Un día se presentó a un casting para una comedia barata. Recién duchada, se había maquillado intentando tapar las ojeras y su aspecto desmejorado. Había salido de fiesta y aún tenía aliento a alcohol. Mientras esperaba en la sala contigua, ingería uno tras otro chicles de menta. Estaba nerviosa. Ese nerviosismo día tras día, noche tras noche no la dejaba en paz. No era capaz de descansar y mucho menos de concentrarse. Tenía en las manos las breves líneas que deberían ser pronunciadas tras la puerta en su casting. Movía los pies e ingería chicles de menta. El resto de aspirantes parecían tranquilas y seguras de sí mismas. Cecilia leía las frases y las repetía en voz baja. Pero a la mitad, aunque las pronunciara adecuadamente siempre creía equivocarse y miraba el papel. Era incapaz de concentrarse.

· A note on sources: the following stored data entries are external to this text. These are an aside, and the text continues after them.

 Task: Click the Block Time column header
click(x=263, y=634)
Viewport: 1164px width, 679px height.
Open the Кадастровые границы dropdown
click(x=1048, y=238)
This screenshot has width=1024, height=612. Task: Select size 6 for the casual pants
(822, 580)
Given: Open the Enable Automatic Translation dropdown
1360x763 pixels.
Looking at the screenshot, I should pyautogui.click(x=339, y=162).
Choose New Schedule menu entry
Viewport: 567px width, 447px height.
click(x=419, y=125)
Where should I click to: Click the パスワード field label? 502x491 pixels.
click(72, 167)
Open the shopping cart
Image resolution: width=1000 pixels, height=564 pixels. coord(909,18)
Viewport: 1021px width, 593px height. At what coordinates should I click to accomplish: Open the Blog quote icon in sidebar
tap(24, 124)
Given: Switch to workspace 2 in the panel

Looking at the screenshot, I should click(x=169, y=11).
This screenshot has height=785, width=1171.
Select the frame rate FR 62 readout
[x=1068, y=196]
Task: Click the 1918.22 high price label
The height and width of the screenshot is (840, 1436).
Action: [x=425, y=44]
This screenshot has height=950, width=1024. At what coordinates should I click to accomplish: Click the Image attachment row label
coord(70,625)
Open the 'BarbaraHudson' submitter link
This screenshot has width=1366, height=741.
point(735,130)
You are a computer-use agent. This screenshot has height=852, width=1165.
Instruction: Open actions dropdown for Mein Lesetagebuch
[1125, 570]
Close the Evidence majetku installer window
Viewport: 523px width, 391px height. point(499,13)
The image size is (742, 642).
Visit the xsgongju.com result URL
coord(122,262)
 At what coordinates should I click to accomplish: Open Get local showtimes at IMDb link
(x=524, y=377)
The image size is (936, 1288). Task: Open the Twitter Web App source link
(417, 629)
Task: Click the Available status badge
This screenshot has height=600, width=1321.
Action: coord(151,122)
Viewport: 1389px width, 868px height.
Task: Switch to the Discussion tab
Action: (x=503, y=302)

Entró como siempre aparentando frescura y simpatía, dedicó una sonrisa juvenil a cada uno de los presentes y se colocó delante de las cámaras como si durmiera con ellas cada día. Recuperó un poco la seguridad y por un momento se dijo que podía hacerlo. Empezó sus frases y a mitad, las lágrimas. Imparables, fuera de control. Primero no se dio cuenta, pero después la voz se le empezó a quebrar, tenía las mejillas mojadas y mocos en la nariz. Esa fue la primera vez. Aún no sabía que tan mal iban las cosas.